● Extrait de texte:
━━━━

Questions à... Hugues Fontaine. Réalisateur de film et photographe, il travaille sur les voyageurs photographes de la corne de l'Afrique à la fin du XIXe siècle. Il a publié une histoire photographique de la construction du chemin de fer Djibouti-Addis Abeba http://www.africantrain.org/. Il vient de terminer une somme iconographique consacrée au roi Ménélik d'Éthiopie qui sortira bientôt http://www.menelik.eu/. Commissaire de l'exposition « Rimbaud photographe » qui s'est tenue au musée Arthur Rimbaud de Charleville-Mézières http://rimbaudphotographe.eu/, il prépare actuellement une nouvelle exposition « Rimbaud-Soleillet. Une saison en Afrique » qui sera présentée à Nîmes au Carré d'Art (21 janvier-25 avril 2020).
Que sait-on de cette facette méconnue de Rimbaud en Éthiopie ?
Ce qu'il nous en dit lui-même à travers sa correspondance. Que dès son premier séjour à Harar, en Éthiopie, en 1880, il souhaite photographier « des choses curieuses », inconnues en Europe. Qu'il va mettre deux années à se faire expédier « un bagage photographique », c'est-à-dire une chambre de voyage avec tous les accessoires et le matériel nécessaire pour développer et tirer lui-même ses photographies. Que la photographie peut être une activité lucrative, comme il l'a constaté à Aden. D'Harar, le 20 mai 1883, il écrit à sa mère : « La photographie marche bien. C'est une bonne idée que j'ai eue. Je vous enverrai bientôt des choses réussies. » Qu'il a aussi l'intention de réaliser un ouvrage sur Harar et les Gallas, un projet d'ethnographie littéraire pour lequel la photographie est essentielle.
Rimbaud a certainement fait de très nombreux clichés en mai 1883, jusqu'au début des pluies, qui peuvent commencer à Harar en juin et durer plusieurs mois. Il écrit à sa mère : « Prochainement je vous enverrai un autre chèque de 200 francs, car il faudra que je fasse revenir des glaces pour la photographie. […] Tout le monde veut se faire photographier ici, même on offre une guinée par photographie. Je ne suis pas encore bien installé ni au courant, mais je le serai vite, et je vous enverrai des choses curieuses. » On retrouvera peut-être en Égypte, en Inde, au Yémen des photographies faites par Rimbaud à Harar. Encore faudrait-il pouvoir établir qu'il en est l'auteur.
Et puis Rimbaud qui abandonne la littérature, car il a compris que cela ne servait à rien, se projette résolument dans les sciences et les techniques. Verlaine se moquait de lui en le disant philomathe, celui qui aime démesurément toutes les sciences. La photographie est une technique nouvelle. L'invention de la plaque sèche à la fin des années 1870 ne peut manquer de l'intéresser.

━━━━

● Documents fournis:
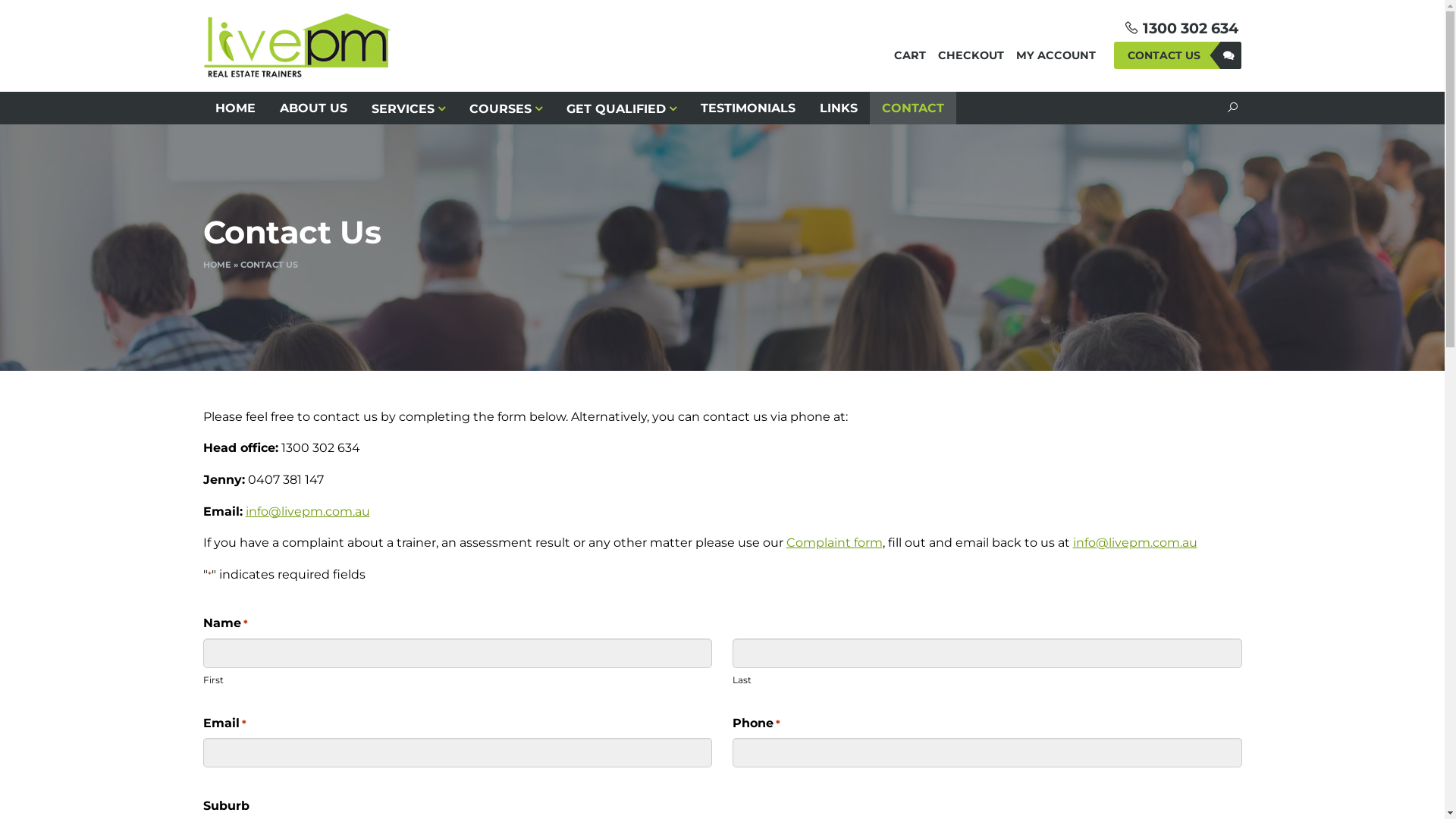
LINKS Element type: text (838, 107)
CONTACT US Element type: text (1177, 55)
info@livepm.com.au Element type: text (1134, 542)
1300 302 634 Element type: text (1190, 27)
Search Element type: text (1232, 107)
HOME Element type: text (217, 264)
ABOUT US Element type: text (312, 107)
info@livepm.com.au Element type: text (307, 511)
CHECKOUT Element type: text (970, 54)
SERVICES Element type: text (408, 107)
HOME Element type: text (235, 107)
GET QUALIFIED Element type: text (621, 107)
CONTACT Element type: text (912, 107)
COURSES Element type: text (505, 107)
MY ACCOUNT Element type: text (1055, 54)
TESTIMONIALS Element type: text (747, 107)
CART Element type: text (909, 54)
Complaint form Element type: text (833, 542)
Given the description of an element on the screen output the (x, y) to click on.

━━━━

● Consigne écrite: Dans l'entretien sur Rimbaud photographe, à quelle date Rimbaud écrit-il à sa mère que « La photographie marche bien » ?

● Solution du problème: Le 20 mai 1883, depuis Harar.